The Associated Press reports on the escalation in Gaza:
Israeli defense officials say they are prepared for a third stage of their offensive, in which ground troops would push further into Gaza, but are waiting for approval from the government.
The officials, speaking on condition of anonymity because military plans have not been made public, said the army also has a contingency plan for a fourth phase-the full reoccupation of Gaza and toppling of Hamas. Israel withdrew from Gaza in 2005 after 38 years of military occupation.
One hopes that wherever this conflict goes, there is not a future occupation of Gaza. Such an undertaking would constitute a depressing backslide, and consume Israel in doomed political and PR machinations. However, if there really is a plan to crush Hamas, Israel should not worry about the occupation fetishists. They never stopped referring to Gaza as occupied anyway.
The term occupation has become both loaded and meaningless over the past few years. If, for example, a single American soldier shows up somewhere with an ammo belt, someone’s bound to call it an occupation. And it doesn’t even have to be on foreign soil: Cindy Sheehan accused George W. Bush of militarily occupying the state of Louisiana when the National Guard went in after Hurricane Katrina.
But the truth is, like the word preemption, occupation is itself a neutral term and relies on political context for negative or positive connotation. Thank goodness the U.S. occupied Europe in the wake of World War II. Americans helped shape the post-war wasteland into a group of free and dynamic states with whom we could collaborate throughout the second half of the 20th Century. Similarly, the American occupation of Iraq (that ended December 4, 2007 with the approval of the Presidency Council of Iraq) was critical in enabling a decimated country to defend itself against saboteurs and rebuild. But in 1979, when the Soviet Union went into Afghanistan with 40,000 troops and installed Babrack Karmal as president, it embarked on a (failed) occupation to pursue the nakedly immoral and unjust goal of aggressive expansionism.

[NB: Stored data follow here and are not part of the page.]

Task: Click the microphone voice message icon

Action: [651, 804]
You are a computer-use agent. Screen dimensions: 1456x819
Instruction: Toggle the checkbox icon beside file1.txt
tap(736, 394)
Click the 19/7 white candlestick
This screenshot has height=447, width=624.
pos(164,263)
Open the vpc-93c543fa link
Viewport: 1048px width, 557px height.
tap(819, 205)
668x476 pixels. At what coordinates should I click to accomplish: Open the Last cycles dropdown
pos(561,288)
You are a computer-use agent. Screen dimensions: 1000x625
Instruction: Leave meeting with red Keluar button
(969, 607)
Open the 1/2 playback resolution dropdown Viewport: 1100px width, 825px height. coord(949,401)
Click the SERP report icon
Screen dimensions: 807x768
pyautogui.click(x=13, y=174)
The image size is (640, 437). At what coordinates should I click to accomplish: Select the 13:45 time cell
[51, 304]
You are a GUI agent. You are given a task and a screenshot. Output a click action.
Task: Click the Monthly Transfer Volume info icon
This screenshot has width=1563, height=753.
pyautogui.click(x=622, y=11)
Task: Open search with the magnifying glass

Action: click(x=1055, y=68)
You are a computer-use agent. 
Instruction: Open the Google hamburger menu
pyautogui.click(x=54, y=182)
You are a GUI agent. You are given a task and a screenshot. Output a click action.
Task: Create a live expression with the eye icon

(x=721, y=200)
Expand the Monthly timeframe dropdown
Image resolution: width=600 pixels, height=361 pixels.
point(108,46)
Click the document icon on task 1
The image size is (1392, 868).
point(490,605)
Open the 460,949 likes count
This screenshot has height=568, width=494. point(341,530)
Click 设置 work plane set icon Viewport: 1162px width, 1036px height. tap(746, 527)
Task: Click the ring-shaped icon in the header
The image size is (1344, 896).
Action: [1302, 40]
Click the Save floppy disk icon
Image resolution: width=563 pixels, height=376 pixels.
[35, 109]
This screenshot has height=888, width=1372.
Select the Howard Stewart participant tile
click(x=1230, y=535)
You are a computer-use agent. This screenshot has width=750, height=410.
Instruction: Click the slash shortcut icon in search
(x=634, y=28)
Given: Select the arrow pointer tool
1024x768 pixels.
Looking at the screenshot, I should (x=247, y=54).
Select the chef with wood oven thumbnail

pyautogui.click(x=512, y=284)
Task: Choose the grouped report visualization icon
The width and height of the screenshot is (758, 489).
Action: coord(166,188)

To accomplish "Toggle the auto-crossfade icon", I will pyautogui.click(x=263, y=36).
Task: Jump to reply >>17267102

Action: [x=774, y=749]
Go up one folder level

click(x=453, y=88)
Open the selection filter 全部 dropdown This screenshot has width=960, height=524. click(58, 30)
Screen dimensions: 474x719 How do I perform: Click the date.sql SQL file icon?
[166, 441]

If Hamas is to be toppled and Gaza occupied by Israel, surely supplanting a government that Ralph Peters today rightly describes as a “Jew-killing machine” with a temporary alternative puts that occupation on legitimate footing. As does the fact that Palestinian citizens of the occupied West Bank enjoy a host of freedoms not known to Gazans suffering under Hamas’s rule. Alas, the term sovereignty is another one that has been tortured into fitting a political agenda. And people have forgotten that sovereignty needs to be earned in order to be respected; a government that puts its citizens to use as both shields and ammunition in a war to exterminate Jews is nothing but a grotesque corruption of the idea.